● The exercise: Copy each of the items below word for word, keeping every line in its original order.

● Stored records:
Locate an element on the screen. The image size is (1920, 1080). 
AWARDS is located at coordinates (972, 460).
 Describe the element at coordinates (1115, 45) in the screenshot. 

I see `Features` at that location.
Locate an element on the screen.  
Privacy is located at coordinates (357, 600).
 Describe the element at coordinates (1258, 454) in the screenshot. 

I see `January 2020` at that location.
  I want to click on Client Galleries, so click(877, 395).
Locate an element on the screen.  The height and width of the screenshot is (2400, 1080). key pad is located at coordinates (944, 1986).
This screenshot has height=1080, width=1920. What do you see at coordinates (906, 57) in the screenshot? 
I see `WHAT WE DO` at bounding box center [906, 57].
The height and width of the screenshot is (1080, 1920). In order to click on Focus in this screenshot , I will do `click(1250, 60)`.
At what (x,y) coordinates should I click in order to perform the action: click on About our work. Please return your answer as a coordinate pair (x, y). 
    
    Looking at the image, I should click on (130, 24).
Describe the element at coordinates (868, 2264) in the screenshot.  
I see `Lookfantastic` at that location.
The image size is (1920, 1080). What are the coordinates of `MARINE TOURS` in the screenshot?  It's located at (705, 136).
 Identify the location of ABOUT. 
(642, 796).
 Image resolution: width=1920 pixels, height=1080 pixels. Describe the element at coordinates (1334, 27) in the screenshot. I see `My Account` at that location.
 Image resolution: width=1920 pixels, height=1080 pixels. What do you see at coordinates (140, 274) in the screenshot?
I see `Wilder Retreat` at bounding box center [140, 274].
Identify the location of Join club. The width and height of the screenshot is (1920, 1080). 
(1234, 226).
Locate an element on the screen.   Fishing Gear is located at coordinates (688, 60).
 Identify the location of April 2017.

● Solution:
Locate an element on the screen. The image size is (1920, 1080). 
AWARDS is located at coordinates (972, 460).
 Describe the element at coordinates (1115, 45) in the screenshot. 

I see `Features` at that location.
Locate an element on the screen.  
Privacy is located at coordinates (357, 600).
 Describe the element at coordinates (1258, 454) in the screenshot. 

I see `January 2020` at that location.
  I want to click on Client Galleries, so click(877, 395).
Locate an element on the screen.  The height and width of the screenshot is (2400, 1080). key pad is located at coordinates (944, 1986).
This screenshot has height=1080, width=1920. What do you see at coordinates (906, 57) in the screenshot? 
I see `WHAT WE DO` at bounding box center [906, 57].
The height and width of the screenshot is (1080, 1920). In order to click on Focus in this screenshot , I will do `click(1250, 60)`.
At what (x,y) coordinates should I click in order to perform the action: click on About our work. Please return your answer as a coordinate pair (x, y). 
    
    Looking at the image, I should click on (130, 24).
Describe the element at coordinates (868, 2264) in the screenshot.  
I see `Lookfantastic` at that location.
The image size is (1920, 1080). What are the coordinates of `MARINE TOURS` in the screenshot?  It's located at (705, 136).
 Identify the location of ABOUT. 
(642, 796).
 Image resolution: width=1920 pixels, height=1080 pixels. Describe the element at coordinates (1334, 27) in the screenshot. I see `My Account` at that location.
 Image resolution: width=1920 pixels, height=1080 pixels. What do you see at coordinates (140, 274) in the screenshot?
I see `Wilder Retreat` at bounding box center [140, 274].
Identify the location of Join club. The width and height of the screenshot is (1920, 1080). 
(1234, 226).
Locate an element on the screen.   Fishing Gear is located at coordinates (688, 60).
 Identify the location of April 2017.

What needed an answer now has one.